Il cantiere, su a Chiomonte, è aperto. Si vedrà quanto, di questo gigantesco affare, resterà in Val Susa. Le speranze si sovrappongono alle prudenze. Perché qui, in molti, si sono scottati le dita. Dicono che l’alta velocità possa valere un punto di Pil piemontese. Assicurano che costituirà una arteria per il trasporto dei prodotti italiani verso il mercato francese e verso i Paesi dell’Est. «Mi auguro sia tutto vero - dice Roberto Martina, piccolo imprenditore meccanico - intanto, però, io vado con i piedi di piombo. Sa com’è. I lavori partono, non partono. Per il troppo entusiasmo, ho perso l’azienda di famiglia, fondata cinquant’anni fa da mio padre Esther».

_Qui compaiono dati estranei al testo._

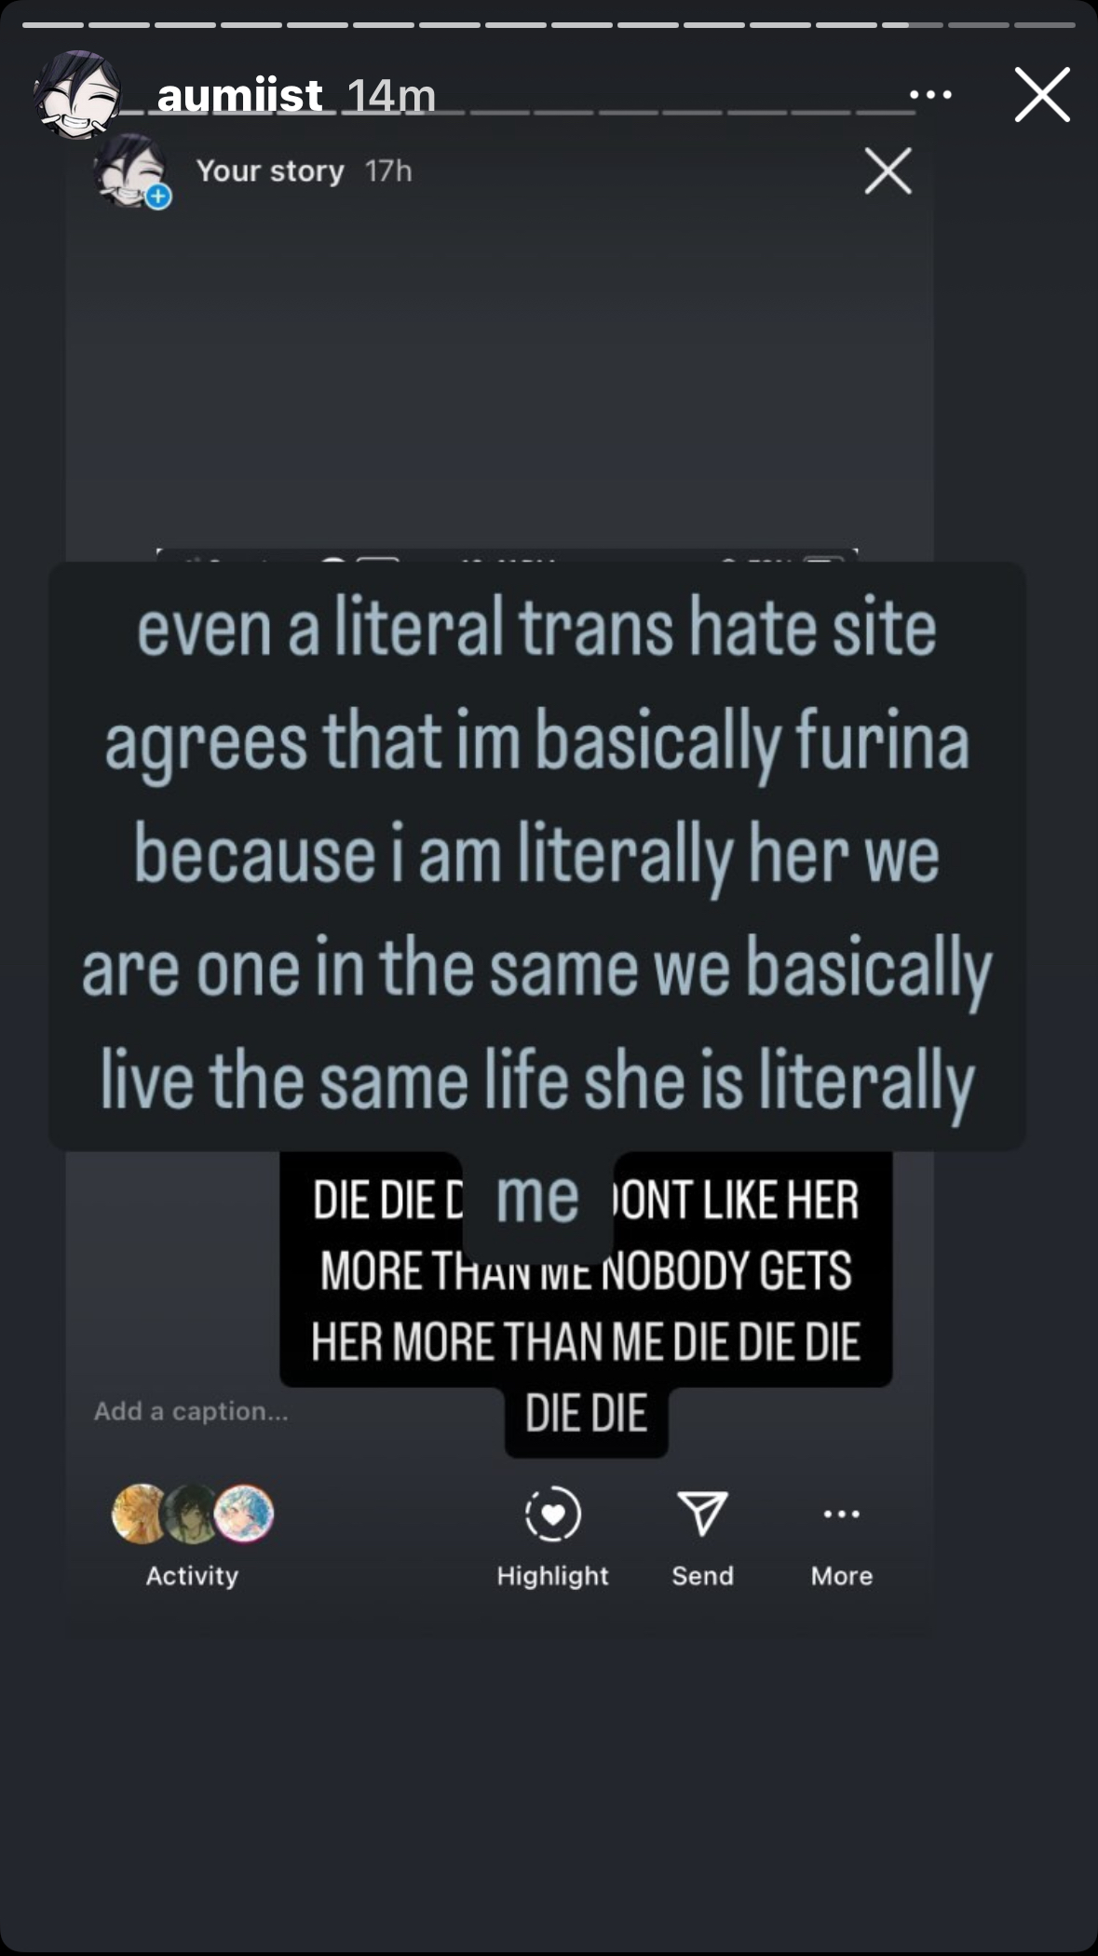Tap the Highlight label text

553,1575
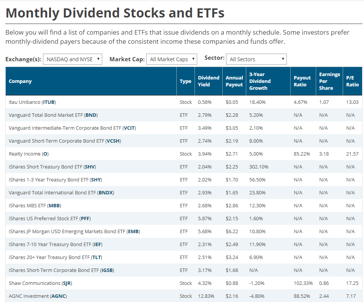Open the Market Cap dropdown
364x302 pixels.
[x=171, y=59]
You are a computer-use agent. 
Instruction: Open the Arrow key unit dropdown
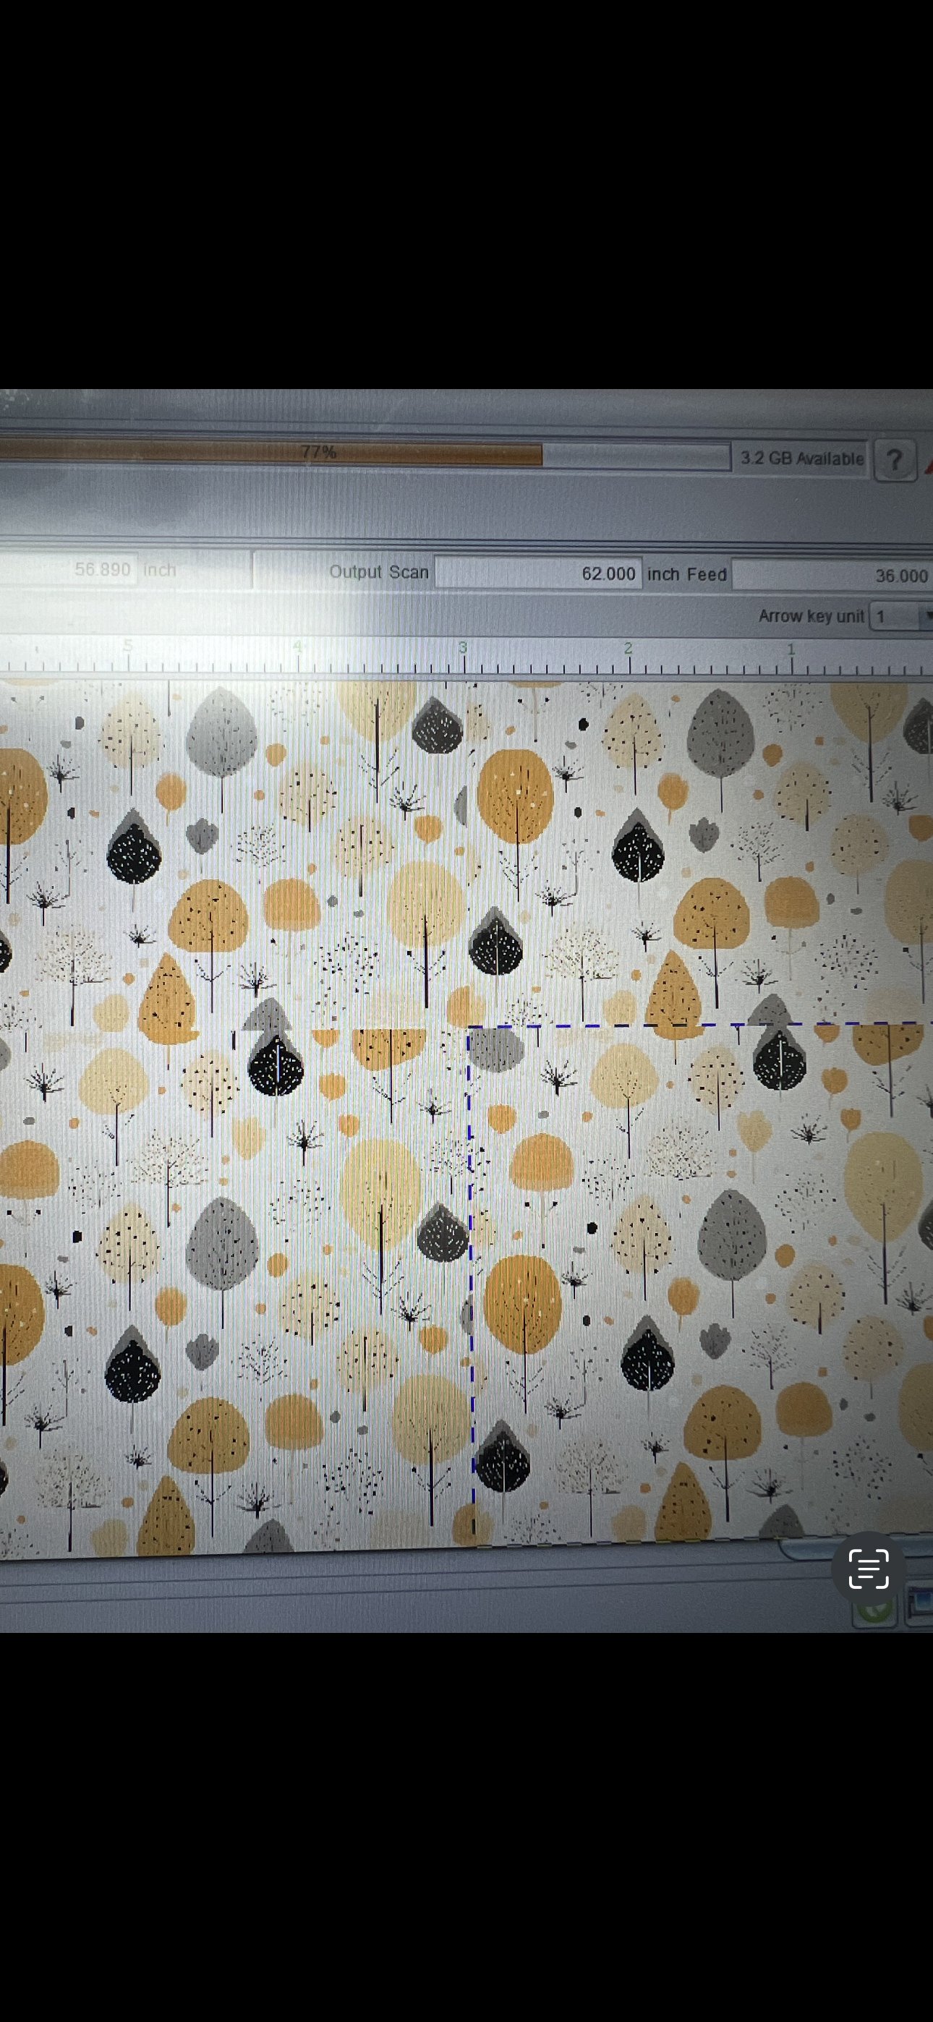coord(925,617)
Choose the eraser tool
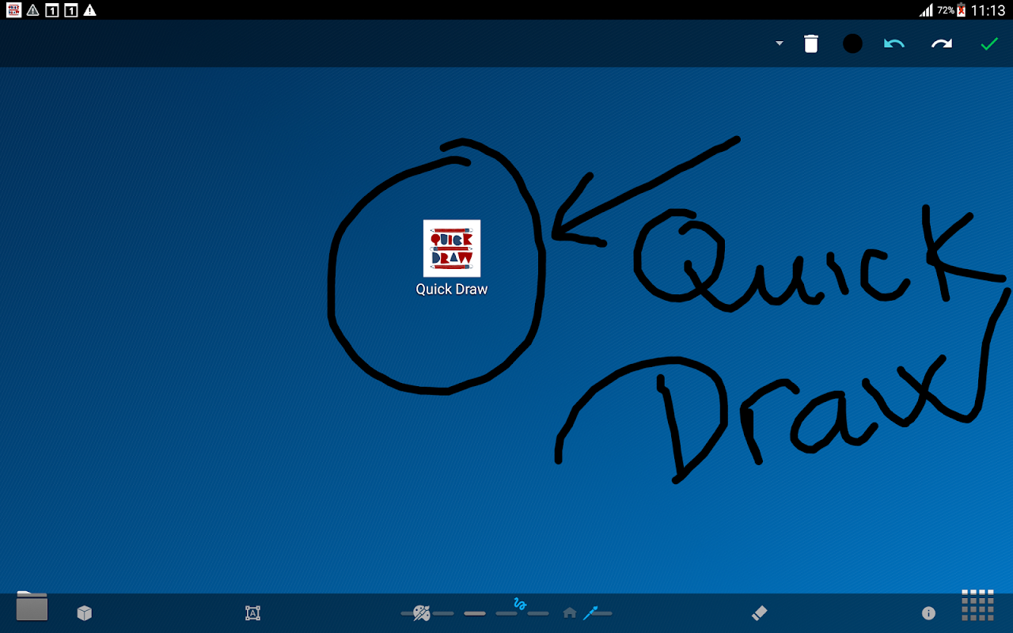The width and height of the screenshot is (1013, 633). point(759,613)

Nel 2005 Martina inizia a investire. L’idea è di collaborare alla logistica dei colossi impegnati sulla linea ferroviaria. Edifica un capannone da 36mila metri quadrati. La Cmc, la cooperativa rossa delle costruzioni, lo affitta. Soltanto che, fra uno scontro politico e una ribellione dal basso, la grande opera diventa l’opera lenta e l’opera in forse. «Abbiamo avuto una crisi finanziaria - racconta - e al dunque le banche non ci hanno aiutato. Quella scommessa ci ha bruciato». La sua azienda aveva 160 dipendenti. Ha chiuso e riaperto. Ora Martina riparte da 20 addetti.